Many people have made use of the data offered by the Texas Department of Criminal Justice (TDCJ). The web is scattered with word clouds and inmate portraits derived from last statements. Considerable attention has also been paid to some of the more “colorful” last statements.

At the CSR, we have been working on taking a more rigorous approach to modeling the last statements (see Michael Clark’s excellent document for more information detailing this project). While the last statements are very interesting, they are far from the only interesting data provided by the TDCJ. In addition to our structured topic models, we have also taken an interest in mapping some of the data.

One interesting plot that we have made is the county of offense of the executed inmates. In addition to simply plotting the points, we also wanted to look at the race of each executed inmate. We can do this with pretty standard techniques in R.


Getting the Data


We begin by scraping the data from the TDCJ website. When doing any scraping activities, I suggest that you always load XML and RCurl; if you are going to need one, you will probably need the other. Alternatively, you can use rvest and httr.

Grabbing the url is pretty easy.

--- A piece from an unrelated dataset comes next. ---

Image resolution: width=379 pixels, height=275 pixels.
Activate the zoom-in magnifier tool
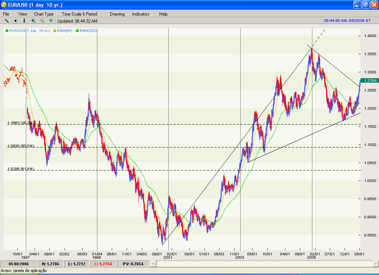33,21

Now, we need to do some additional work to read the text within the url.

library(rvest)

deathRow = html("http://www.tdcj.state.tx.us/death_row/dr_executed_offenders.html")

You can look at the original page and tell that we are dealing with a pretty nicely-formatted HTML table, so we will use the following code.

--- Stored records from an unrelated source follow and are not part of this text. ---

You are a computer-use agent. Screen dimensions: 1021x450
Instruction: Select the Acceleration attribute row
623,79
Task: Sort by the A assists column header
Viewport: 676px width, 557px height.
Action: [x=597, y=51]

deathRow = html_table(deathRow)

deathRow = as.data.frame(deathRow)

deathRow = deathRow[-c(2:3)]

The use of magic numbers is not encouraged, but we are just dropping some inconsequential information from the initial HTML table.

deathRow$Age = as.numeric(as.character(deathRow$Age))
deathRow$Race = as.factor(deathRow$Race)
deathRow$County = as.factor(deathRow$County)
deathRow$Execution = as.numeric(as.character(deathRow$Execution))

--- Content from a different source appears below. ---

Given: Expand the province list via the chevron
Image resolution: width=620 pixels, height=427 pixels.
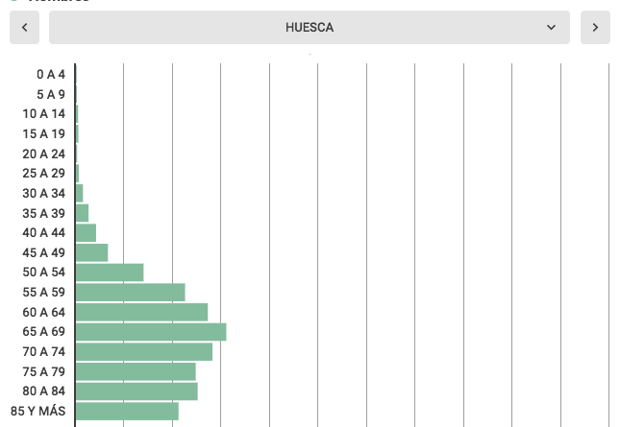Looking at the screenshot, I should pyautogui.click(x=551, y=28).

Let’s take a peek at the structure of the data and a summary table.

We are off to a great start, but we still have some work ahead of us.


Preparing the Data for Geocoding


Before we can map anything, we need to have something to map. We can probably agree that the counties would be a good start, but how are we going to go about doing that?

What we will do, is to first take the counties and paste some words to them, specifically “county” and “texas”. We are doing this because we need something to pass to the geocode function other than the county names that are already there (think about what would happen if you passed Deaf Smith, Dickens, Real, or Tom Hogg to the Google API). Without pasting these words onto the counties, we would probably get quite a few errors.

deathRow$countyState = paste0(deathRow$county, sep=" ", "county", sep=", ", "texas")

That will give us the following:

## [1] " county, texas" " county, texas" " county, texas" " county, texas"
## [5] " county, texas" " county, texas"

We could use the tolower function to make everything lowercase, but it really is not going to matter for what we are going to do (it is a good practice, though).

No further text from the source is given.